Activity -
Given the listing below, write out exactly the lines starting with the line that has "XTC (393, 1894)" and going on through the line that has "[button] (309, 13)", both kept.
>>
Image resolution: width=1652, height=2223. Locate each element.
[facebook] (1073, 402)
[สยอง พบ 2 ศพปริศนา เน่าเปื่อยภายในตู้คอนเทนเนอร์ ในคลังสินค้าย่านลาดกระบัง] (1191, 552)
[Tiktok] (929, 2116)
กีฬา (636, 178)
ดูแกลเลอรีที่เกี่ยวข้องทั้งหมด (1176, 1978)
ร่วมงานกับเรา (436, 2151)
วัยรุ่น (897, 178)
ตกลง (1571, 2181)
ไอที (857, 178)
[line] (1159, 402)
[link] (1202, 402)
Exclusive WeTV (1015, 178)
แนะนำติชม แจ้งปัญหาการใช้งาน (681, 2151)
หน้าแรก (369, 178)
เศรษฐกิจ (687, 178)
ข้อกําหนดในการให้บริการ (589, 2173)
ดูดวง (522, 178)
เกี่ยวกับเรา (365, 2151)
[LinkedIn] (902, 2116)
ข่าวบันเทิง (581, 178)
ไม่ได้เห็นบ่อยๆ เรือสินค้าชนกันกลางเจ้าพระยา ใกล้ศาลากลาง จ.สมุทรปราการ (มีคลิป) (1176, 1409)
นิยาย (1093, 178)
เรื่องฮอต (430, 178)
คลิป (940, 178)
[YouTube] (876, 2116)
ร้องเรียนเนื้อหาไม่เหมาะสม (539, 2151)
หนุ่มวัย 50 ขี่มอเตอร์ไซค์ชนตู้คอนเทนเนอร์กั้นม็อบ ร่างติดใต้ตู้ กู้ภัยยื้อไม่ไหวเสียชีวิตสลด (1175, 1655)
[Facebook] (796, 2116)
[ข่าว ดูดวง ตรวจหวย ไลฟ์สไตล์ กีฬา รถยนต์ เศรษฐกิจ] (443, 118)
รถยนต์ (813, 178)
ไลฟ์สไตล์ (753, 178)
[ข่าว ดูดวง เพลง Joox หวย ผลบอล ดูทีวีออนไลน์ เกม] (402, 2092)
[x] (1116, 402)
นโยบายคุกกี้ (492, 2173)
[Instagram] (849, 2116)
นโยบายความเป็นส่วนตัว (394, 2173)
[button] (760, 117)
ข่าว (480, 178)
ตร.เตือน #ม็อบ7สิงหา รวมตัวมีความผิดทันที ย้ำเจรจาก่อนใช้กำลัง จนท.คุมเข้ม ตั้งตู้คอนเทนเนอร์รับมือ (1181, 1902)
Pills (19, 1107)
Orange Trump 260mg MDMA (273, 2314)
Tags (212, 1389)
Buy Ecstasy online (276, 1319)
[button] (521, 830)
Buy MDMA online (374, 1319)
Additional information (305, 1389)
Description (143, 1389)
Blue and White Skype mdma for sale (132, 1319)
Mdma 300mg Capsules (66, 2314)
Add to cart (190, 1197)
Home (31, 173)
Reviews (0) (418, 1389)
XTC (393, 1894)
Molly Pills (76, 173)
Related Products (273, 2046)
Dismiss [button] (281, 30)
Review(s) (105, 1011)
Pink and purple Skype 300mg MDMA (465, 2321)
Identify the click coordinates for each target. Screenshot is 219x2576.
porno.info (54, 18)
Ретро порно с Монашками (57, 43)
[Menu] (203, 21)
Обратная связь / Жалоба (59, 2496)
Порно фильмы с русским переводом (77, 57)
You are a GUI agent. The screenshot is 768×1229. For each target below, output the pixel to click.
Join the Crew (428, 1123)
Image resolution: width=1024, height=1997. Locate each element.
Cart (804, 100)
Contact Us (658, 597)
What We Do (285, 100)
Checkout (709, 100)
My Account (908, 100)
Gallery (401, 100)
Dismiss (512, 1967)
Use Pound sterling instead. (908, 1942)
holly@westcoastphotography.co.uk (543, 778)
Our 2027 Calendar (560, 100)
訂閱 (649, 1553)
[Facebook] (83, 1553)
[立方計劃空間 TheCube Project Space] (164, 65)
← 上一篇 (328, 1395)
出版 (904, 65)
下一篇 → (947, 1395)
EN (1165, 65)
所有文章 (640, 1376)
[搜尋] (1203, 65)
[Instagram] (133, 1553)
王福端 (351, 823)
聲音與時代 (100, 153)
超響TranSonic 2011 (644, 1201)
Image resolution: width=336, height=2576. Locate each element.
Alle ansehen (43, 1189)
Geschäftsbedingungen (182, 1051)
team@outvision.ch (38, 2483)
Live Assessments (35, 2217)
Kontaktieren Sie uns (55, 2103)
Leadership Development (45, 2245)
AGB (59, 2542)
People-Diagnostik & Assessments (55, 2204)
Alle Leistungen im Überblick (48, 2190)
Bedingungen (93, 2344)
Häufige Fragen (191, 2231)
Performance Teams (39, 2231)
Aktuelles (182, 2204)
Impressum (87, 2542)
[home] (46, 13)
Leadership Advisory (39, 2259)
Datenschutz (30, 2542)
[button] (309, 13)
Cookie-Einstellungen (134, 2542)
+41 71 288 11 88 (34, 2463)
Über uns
<<
The completed task -
XTC (393, 1894)
Molly Pills (76, 173)
Related Products (273, 2046)
Dismiss [button] (281, 30)
Review(s) (105, 1011)
Pink and purple Skype 300mg MDMA (465, 2321)
Identify the click coordinates for each target. Screenshot is 219x2576.
porno.info (54, 18)
Ретро порно с Монашками (57, 43)
[Menu] (203, 21)
Обратная связь / Жалоба (59, 2496)
Порно фильмы с русским переводом (77, 57)
You are a GUI agent. The screenshot is 768×1229. For each target below, output the pixel to click.
Join the Crew (428, 1123)
Image resolution: width=1024, height=1997. Locate each element.
Cart (804, 100)
Contact Us (658, 597)
What We Do (285, 100)
Checkout (709, 100)
My Account (908, 100)
Gallery (401, 100)
Dismiss (512, 1967)
Use Pound sterling instead. (908, 1942)
holly@westcoastphotography.co.uk (543, 778)
Our 2027 Calendar (560, 100)
訂閱 (649, 1553)
[Facebook] (83, 1553)
[立方計劃空間 TheCube Project Space] (164, 65)
← 上一篇 (328, 1395)
出版 (904, 65)
下一篇 → (947, 1395)
EN (1165, 65)
所有文章 (640, 1376)
[搜尋] (1203, 65)
[Instagram] (133, 1553)
王福端 (351, 823)
聲音與時代 (100, 153)
超響TranSonic 2011 (644, 1201)
Image resolution: width=336, height=2576. Locate each element.
Alle ansehen (43, 1189)
Geschäftsbedingungen (182, 1051)
team@outvision.ch (38, 2483)
Live Assessments (35, 2217)
Kontaktieren Sie uns (55, 2103)
Leadership Development (45, 2245)
AGB (59, 2542)
People-Diagnostik & Assessments (55, 2204)
Alle Leistungen im Überblick (48, 2190)
Bedingungen (93, 2344)
Häufige Fragen (191, 2231)
Performance Teams (39, 2231)
Aktuelles (182, 2204)
Impressum (87, 2542)
[home] (46, 13)
Leadership Advisory (39, 2259)
Datenschutz (30, 2542)
[button] (309, 13)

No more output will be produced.